The conical inch thread has a profile angle of 60 0 and a taper of 1:16. This profile provides high tightness of the connection without additional sealing materials. This is the main type of thread in hydraulic and pressure pipes of small diameters.

Pipe thread of cylindrical type (GOST No. 6357-81) is used as a fastening and sealing. Her profile has the shape of an isosceles triangle with an angle of 55 0. In order to obtain increased tightness, the profile is made with rounded upper faces without additional gaps at the places of depressions and protrusions. This type of thread is standardized for diameters of 1/16 ″ -6 ″, the pitch varies between 11-28 turns per 1 ″.

Pipe thread is always performed in a shallow configuration (with a reduced pitch), which is necessary to maintain the wall thickness of the connected structures. This type of profile is widely used to connect steel pipelines of heating and water supply systems and other cylindrical parts.

Trapezoidal thread (GOST No. 9481-81) is most often used in screw-nut fasteners. The profile has an equilateral trapezoidal shape with an angle of 30 0 (for fasteners of worm gears - 40 degrees). Used in fasteners with diameters of 10-640 mm.

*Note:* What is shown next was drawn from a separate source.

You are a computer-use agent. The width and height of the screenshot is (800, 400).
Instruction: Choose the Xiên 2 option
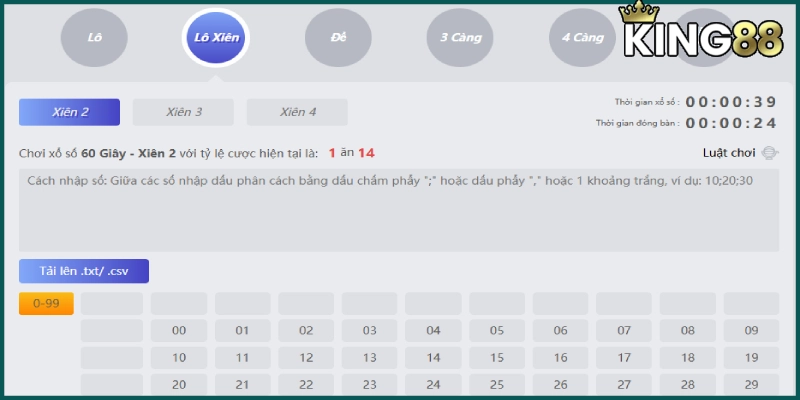70,112
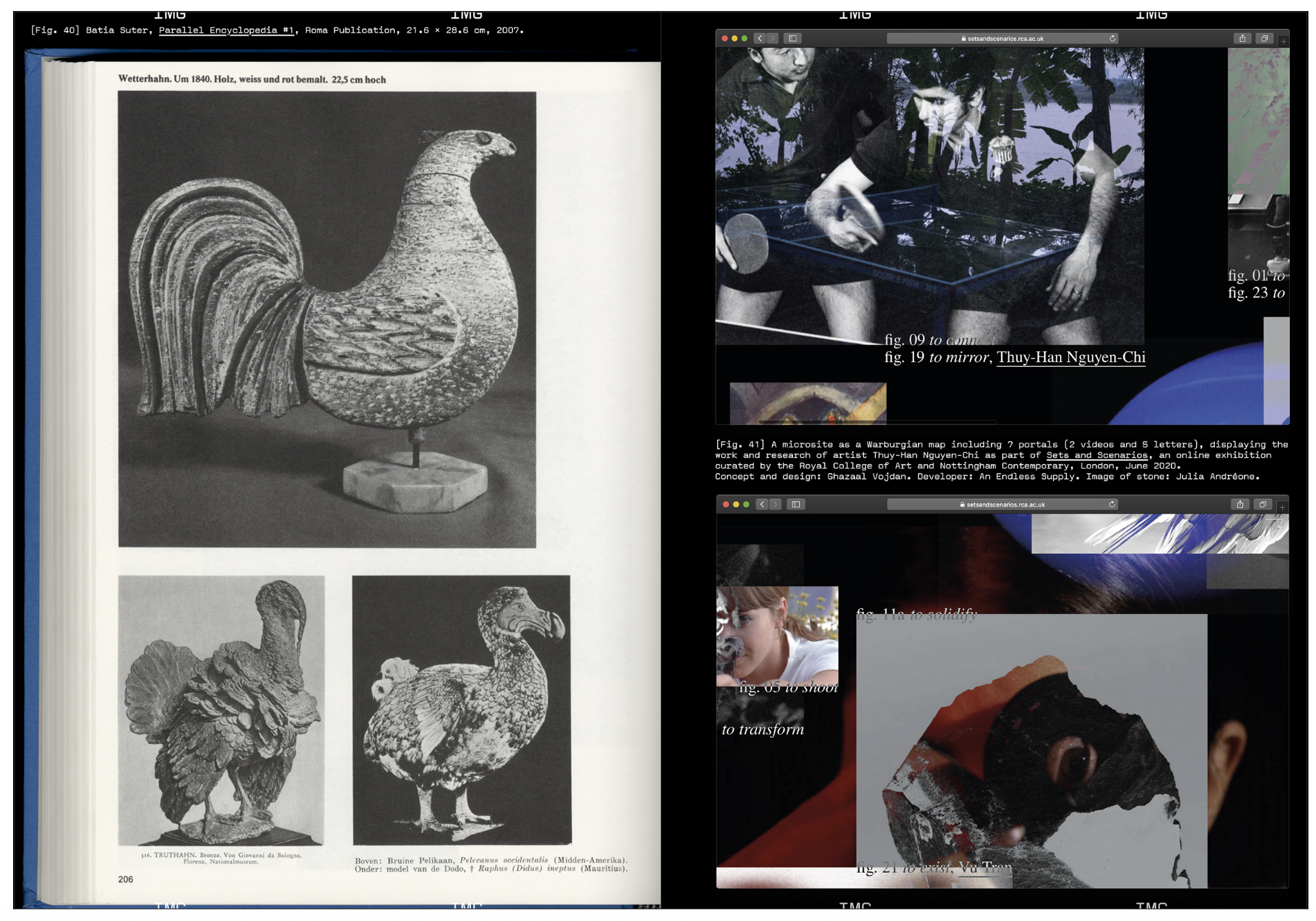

In comparison with a rectangular profile, a trapezoidal helix, with identical dimensions, provides greater joint strength. This configuration allows you to effectively perform moving gears (turns rotational motion into translational), which is why trapezoidal threads are widely used in running nuts that fix the rod of the pipeline valves.

Thrust thread (GOST No. 24737-81) is used in fasteners that experience strong unidirectional axial loads during operation. Its profile is made in the form of a versatile trapezoid, one of the faces of which has an angle of 3 0, the opposite - 30 0. The profile pitch is 2-25 mm; it is used for fasteners with a diameter of 10-600 mm

The round thread profile (GOST No. 6042-83) is formed by interconnected arcs with an angle between the sides of 30 0. The advantage of this configuration is the increased resistance to operational wear, which is why it is widely used in pipeline valve designs.

How to determine thread parameters?

When choosing pipe fittings or flange connecting elements, it becomes necessary to find out the type and dimensions of the profile, which is necessary for the correct determination of the parameters of the reciprocal fasteners. In most cases, you will come across a metric thread, which is most common in domestic construction and plumbing.

The metric profile has a unified designation of the type M8x1.5, in which:

• M is the metric standard;
• 8 - nominal diameter;
• 5 - profile step.

There are three ways to determine the pitch of a profile — use a special tool (metric thread gauge), compare the pitch of the fixture with the profile, or measure it with a caliper. The determination by the latter method is the simplest - it is only necessary to measure the distance between ten turns of the profile and divide the resulting length by 10.

The nominal diameter is measured with a caliper along the outer edge of the profile. The table below lists the correspondence of the most common diameters and steps of a metric thread profile.

When working with inch threads, you can determine the pitch of its profile by attaching an inch ruler to the fasteners and visually counting the number of turns per 1 inch (25.4 mm). Using a special thread gauge, note that the English and American standards differ in profile angle (60 and 55 0, respectively), so here you will need attention when choosing a tool.

Important: do not forget that the step for metric thread is the distance between adjacent turns of the profile, and for inch - the number of turns per 1 inch.